◆ What you need to do
Number of lines with the string "pixels" in the entries below: report it, and nothing besides.

--------------------------------------------------

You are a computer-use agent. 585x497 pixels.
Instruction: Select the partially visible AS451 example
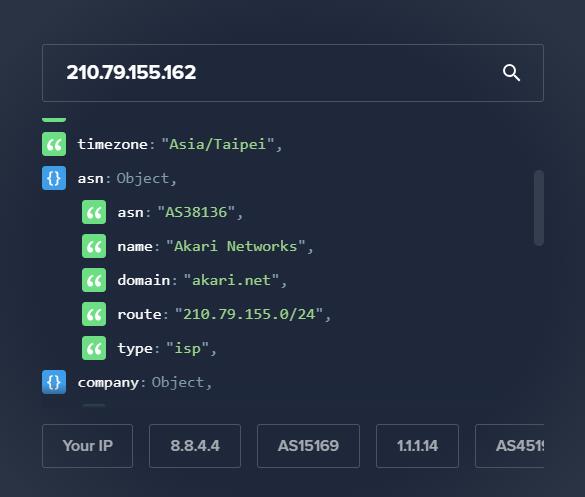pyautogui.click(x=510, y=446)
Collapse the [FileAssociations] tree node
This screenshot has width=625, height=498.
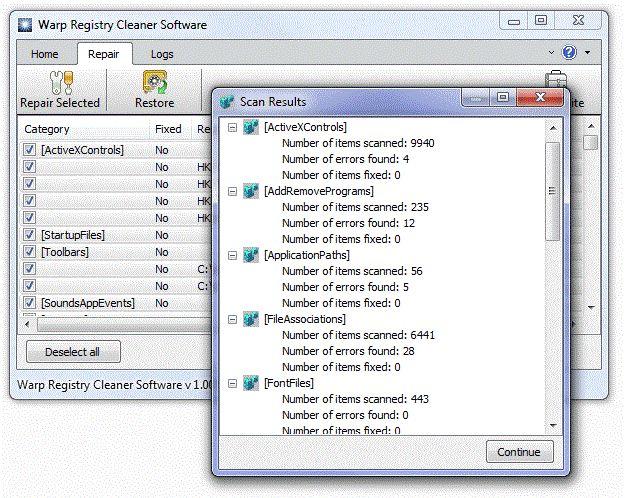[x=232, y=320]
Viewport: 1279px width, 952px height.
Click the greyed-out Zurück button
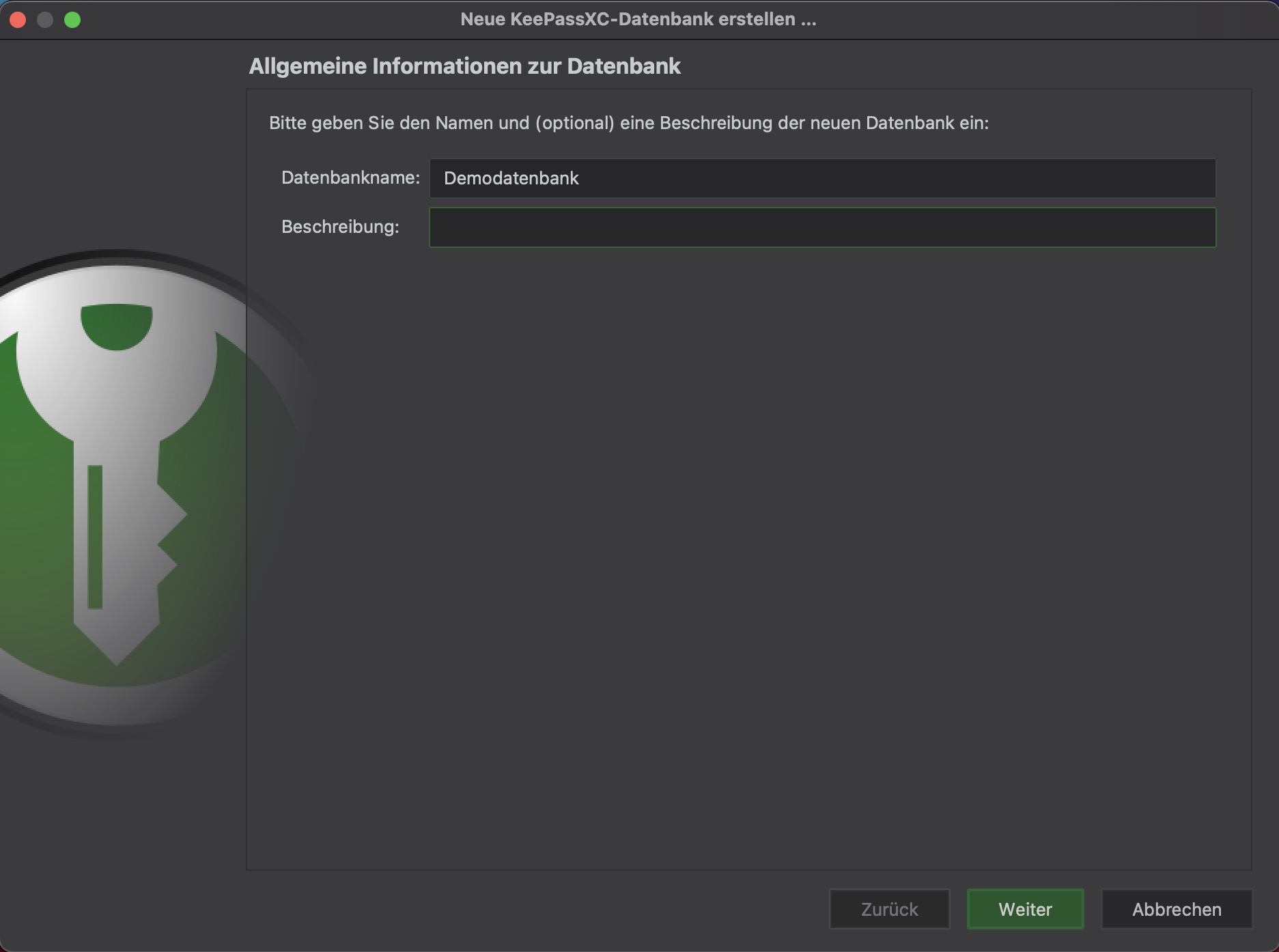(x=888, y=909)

--------------------------------------------------

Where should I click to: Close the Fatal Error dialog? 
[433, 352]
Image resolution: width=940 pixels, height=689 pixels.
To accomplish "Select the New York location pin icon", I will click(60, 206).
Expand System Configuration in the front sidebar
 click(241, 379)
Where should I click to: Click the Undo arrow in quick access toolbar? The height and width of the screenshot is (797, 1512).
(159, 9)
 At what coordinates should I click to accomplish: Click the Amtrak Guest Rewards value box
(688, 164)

--------------------------------------------------

◆ Solution
2